* _AIM_: Edit the lines starting with the line with "The image size is (729, 481)." and going on through the line with "click(93, 150)": put "Goal" in place of "Instruction" and keep everything else the same.

*** RECORDS TO USE ***

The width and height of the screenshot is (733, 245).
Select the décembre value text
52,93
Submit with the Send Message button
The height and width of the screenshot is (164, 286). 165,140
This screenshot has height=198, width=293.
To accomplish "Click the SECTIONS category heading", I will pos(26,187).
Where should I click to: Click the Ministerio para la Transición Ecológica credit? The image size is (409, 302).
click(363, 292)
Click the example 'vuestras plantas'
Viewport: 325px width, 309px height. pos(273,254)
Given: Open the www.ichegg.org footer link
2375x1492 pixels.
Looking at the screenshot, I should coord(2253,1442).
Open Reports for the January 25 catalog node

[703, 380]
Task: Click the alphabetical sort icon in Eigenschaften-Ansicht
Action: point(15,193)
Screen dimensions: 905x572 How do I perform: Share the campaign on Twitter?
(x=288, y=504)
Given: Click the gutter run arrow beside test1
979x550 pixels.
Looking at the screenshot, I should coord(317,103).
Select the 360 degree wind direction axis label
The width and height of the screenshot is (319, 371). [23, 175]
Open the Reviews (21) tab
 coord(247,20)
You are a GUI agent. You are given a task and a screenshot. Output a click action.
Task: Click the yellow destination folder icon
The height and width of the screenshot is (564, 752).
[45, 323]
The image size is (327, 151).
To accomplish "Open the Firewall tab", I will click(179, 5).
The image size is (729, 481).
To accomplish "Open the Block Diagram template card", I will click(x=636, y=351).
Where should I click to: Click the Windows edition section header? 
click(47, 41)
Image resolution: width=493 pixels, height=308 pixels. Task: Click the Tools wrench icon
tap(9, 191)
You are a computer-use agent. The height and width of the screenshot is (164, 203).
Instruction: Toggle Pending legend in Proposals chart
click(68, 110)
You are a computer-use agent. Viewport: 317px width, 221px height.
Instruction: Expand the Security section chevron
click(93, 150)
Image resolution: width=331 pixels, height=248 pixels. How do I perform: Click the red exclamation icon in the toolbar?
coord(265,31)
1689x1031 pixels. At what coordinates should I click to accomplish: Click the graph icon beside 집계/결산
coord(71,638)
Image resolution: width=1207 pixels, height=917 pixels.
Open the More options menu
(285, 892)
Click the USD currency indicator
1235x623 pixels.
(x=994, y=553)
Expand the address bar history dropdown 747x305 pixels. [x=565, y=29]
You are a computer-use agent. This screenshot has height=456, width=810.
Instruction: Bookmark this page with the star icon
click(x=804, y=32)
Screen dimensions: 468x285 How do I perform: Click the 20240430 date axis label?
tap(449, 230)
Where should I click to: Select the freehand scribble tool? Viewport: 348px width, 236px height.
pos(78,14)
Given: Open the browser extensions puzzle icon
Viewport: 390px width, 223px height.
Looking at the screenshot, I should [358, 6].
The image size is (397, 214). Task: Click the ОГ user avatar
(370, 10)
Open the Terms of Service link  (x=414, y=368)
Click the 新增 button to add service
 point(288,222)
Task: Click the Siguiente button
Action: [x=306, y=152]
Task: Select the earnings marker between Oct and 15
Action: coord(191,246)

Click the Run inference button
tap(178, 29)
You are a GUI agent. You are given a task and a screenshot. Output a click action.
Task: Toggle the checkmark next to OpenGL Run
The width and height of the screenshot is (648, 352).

***

* _ANSWER_:
The image size is (729, 481).
To accomplish "Open the Block Diagram template card", I will click(x=636, y=351).
Where should I click to: Click the Windows edition section header? 
click(47, 41)
Image resolution: width=493 pixels, height=308 pixels. Task: Click the Tools wrench icon
tap(9, 191)
You are a computer-use agent. The height and width of the screenshot is (164, 203).
Goal: Toggle Pending legend in Proposals chart
click(68, 110)
You are a computer-use agent. Viewport: 317px width, 221px height.
Goal: Expand the Security section chevron
click(93, 150)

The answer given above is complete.